What to produce:
Which lines run from the one with "Instruction: Click the" through the end of the data? Retype them exactly, without pictures.

(Records drawn from a dataset)
|---|

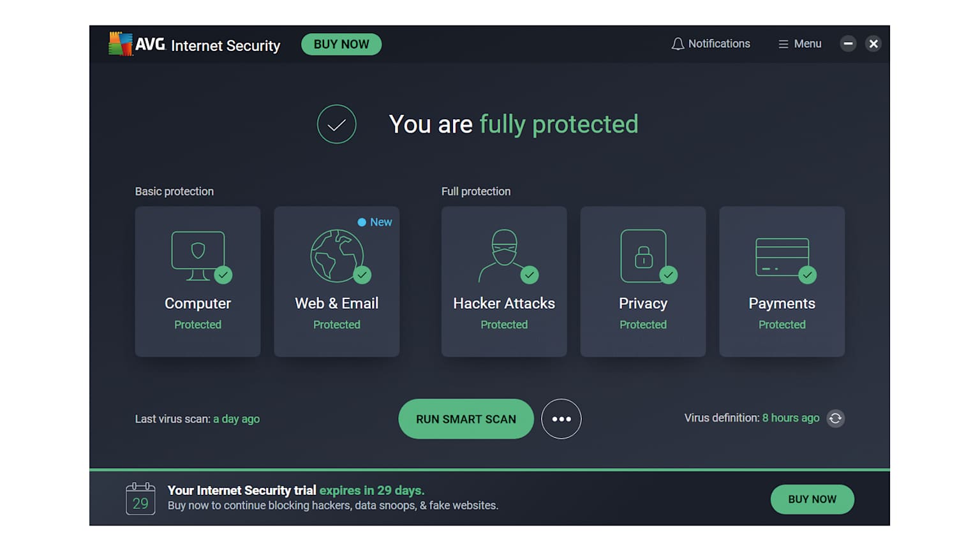980x551 pixels.
Task: Click BUY NOW in the title bar
Action: (341, 44)
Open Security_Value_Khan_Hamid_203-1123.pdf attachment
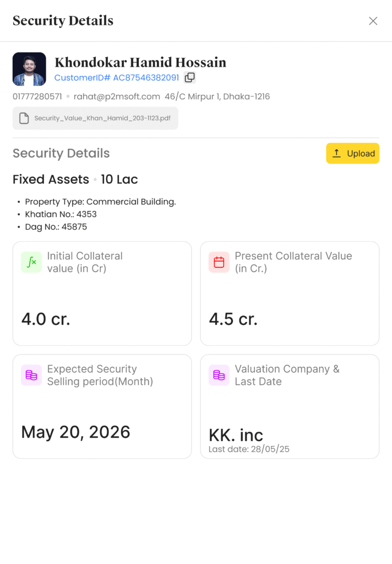Screen dimensions: 392x564 coord(102,118)
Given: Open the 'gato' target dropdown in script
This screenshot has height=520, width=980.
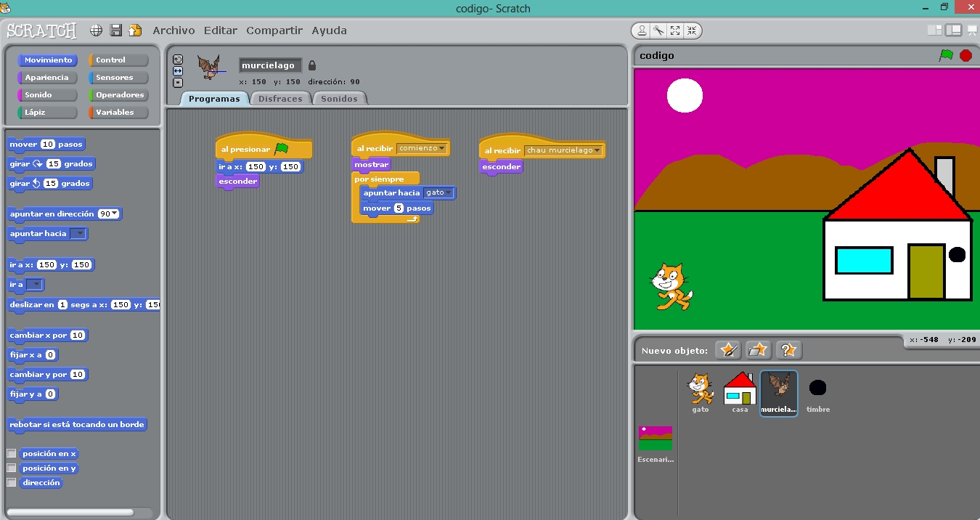Looking at the screenshot, I should click(449, 193).
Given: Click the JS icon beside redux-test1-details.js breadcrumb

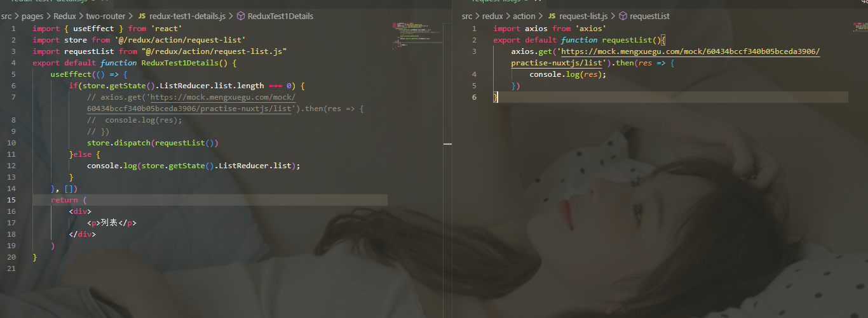Looking at the screenshot, I should 142,16.
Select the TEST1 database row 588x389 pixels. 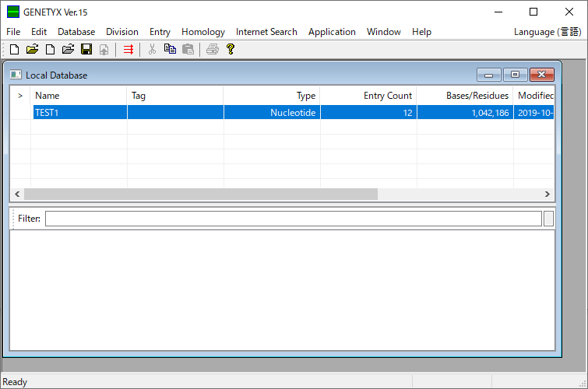79,113
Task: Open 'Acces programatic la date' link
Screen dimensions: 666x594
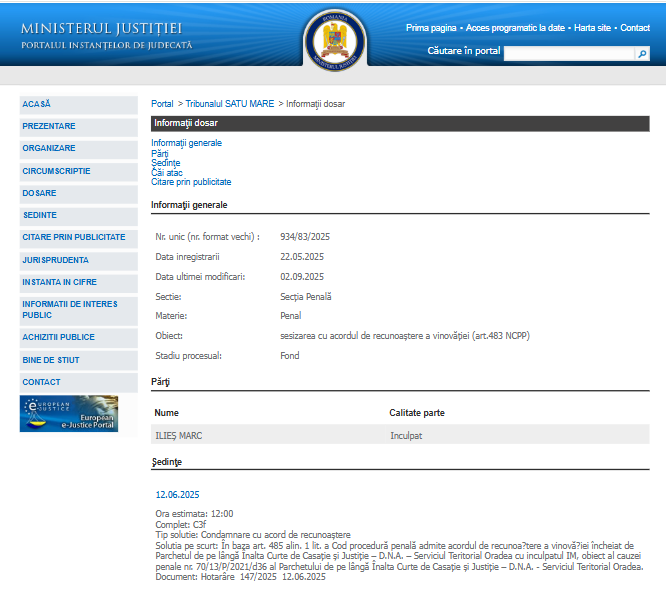Action: pyautogui.click(x=514, y=28)
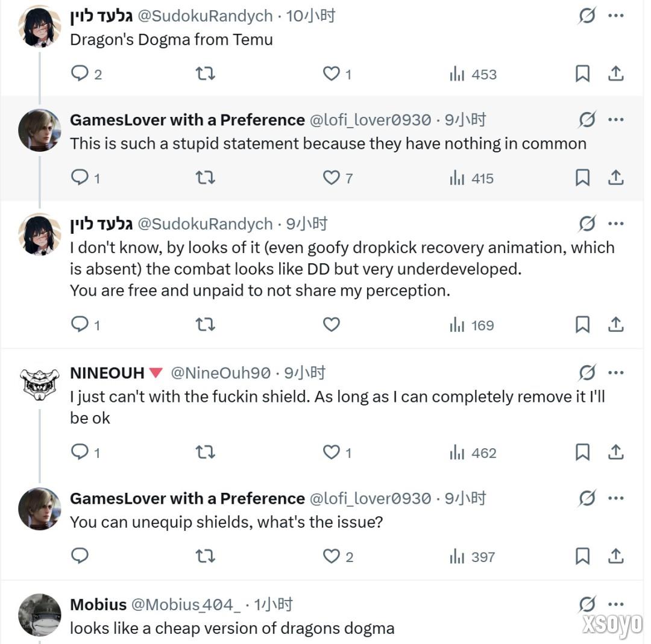Share the "such a stupid statement" reply

tap(615, 178)
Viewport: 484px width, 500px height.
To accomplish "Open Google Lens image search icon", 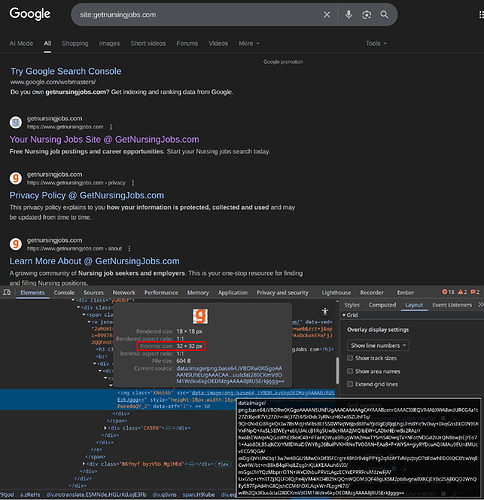I will [x=366, y=15].
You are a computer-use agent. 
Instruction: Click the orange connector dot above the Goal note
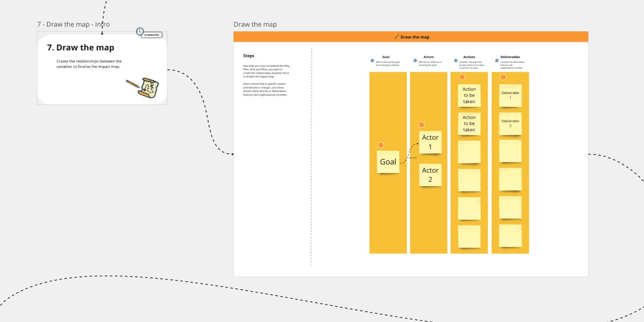[x=381, y=145]
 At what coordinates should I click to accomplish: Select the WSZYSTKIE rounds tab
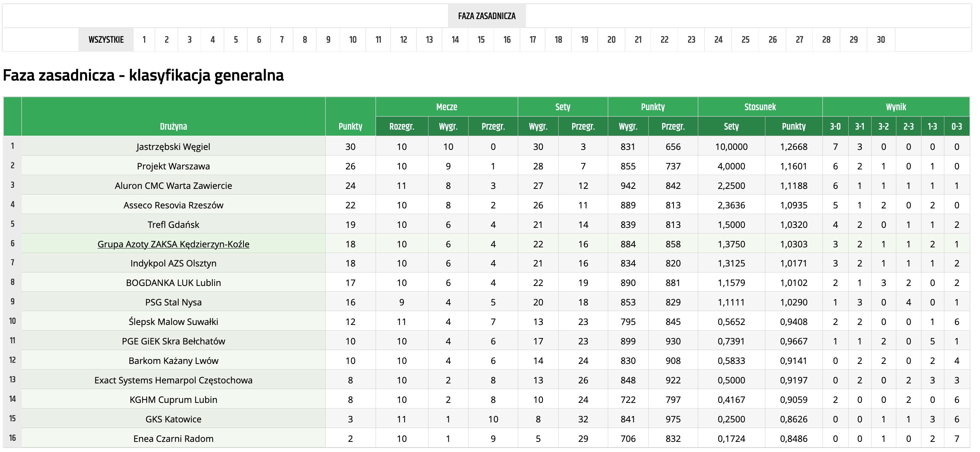[106, 40]
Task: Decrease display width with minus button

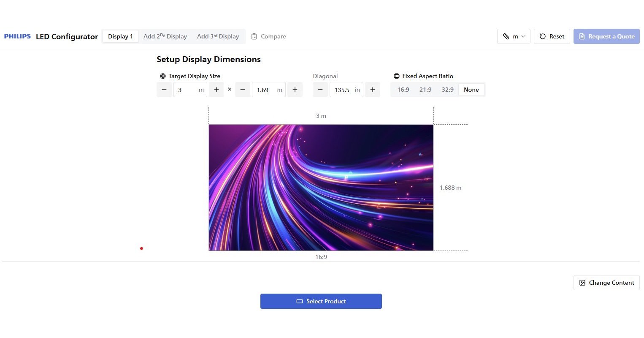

|---|

Answer section:
Instruction: Click the orange connector dot above the Goal note
[x=381, y=145]
 At what coordinates should I click to accomplish: Select the WSZYSTKIE rounds tab
[106, 40]
Task: Decrease display width with minus button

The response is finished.